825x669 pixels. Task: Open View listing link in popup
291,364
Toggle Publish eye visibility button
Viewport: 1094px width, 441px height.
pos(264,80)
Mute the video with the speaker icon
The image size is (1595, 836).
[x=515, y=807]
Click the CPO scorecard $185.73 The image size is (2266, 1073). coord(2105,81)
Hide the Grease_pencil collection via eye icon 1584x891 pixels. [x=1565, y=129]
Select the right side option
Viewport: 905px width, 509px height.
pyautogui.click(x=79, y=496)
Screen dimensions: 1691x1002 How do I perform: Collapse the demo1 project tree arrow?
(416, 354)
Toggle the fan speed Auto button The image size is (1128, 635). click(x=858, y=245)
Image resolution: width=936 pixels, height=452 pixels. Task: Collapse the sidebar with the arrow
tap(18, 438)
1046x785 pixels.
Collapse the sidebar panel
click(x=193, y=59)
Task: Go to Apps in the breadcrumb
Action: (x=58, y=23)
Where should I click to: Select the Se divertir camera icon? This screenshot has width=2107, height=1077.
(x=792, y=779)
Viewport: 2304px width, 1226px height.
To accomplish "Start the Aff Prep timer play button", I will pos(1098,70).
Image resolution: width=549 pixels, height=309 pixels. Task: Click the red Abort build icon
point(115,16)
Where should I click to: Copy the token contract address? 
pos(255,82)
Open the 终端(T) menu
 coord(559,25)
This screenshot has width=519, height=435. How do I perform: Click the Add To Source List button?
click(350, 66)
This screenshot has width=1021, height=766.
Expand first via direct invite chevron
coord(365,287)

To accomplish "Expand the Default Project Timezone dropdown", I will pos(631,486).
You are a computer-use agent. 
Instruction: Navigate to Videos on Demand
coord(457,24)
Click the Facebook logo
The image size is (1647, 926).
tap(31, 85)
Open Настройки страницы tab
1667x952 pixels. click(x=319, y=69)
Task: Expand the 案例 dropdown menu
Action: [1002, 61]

============================================================

▶ [TASK OBJECTIVE] In the material above, transcribe exactly the lines beginning at the one with "Hide the Grease_pencil" and ending at the one with "Viewport: 2304px width, 1226px height.", both included.

▶ [WRITTEN SOLUTION]
Hide the Grease_pencil collection via eye icon 1584x891 pixels. [x=1565, y=129]
Select the right side option
Viewport: 905px width, 509px height.
pyautogui.click(x=79, y=496)
Screen dimensions: 1691x1002 How do I perform: Collapse the demo1 project tree arrow?
(416, 354)
Toggle the fan speed Auto button The image size is (1128, 635). click(x=858, y=245)
Image resolution: width=936 pixels, height=452 pixels. Task: Collapse the sidebar with the arrow
tap(18, 438)
1046x785 pixels.
Collapse the sidebar panel
click(x=193, y=59)
Task: Go to Apps in the breadcrumb
Action: (x=58, y=23)
Where should I click to: Select the Se divertir camera icon? This screenshot has width=2107, height=1077.
(x=792, y=779)
Viewport: 2304px width, 1226px height.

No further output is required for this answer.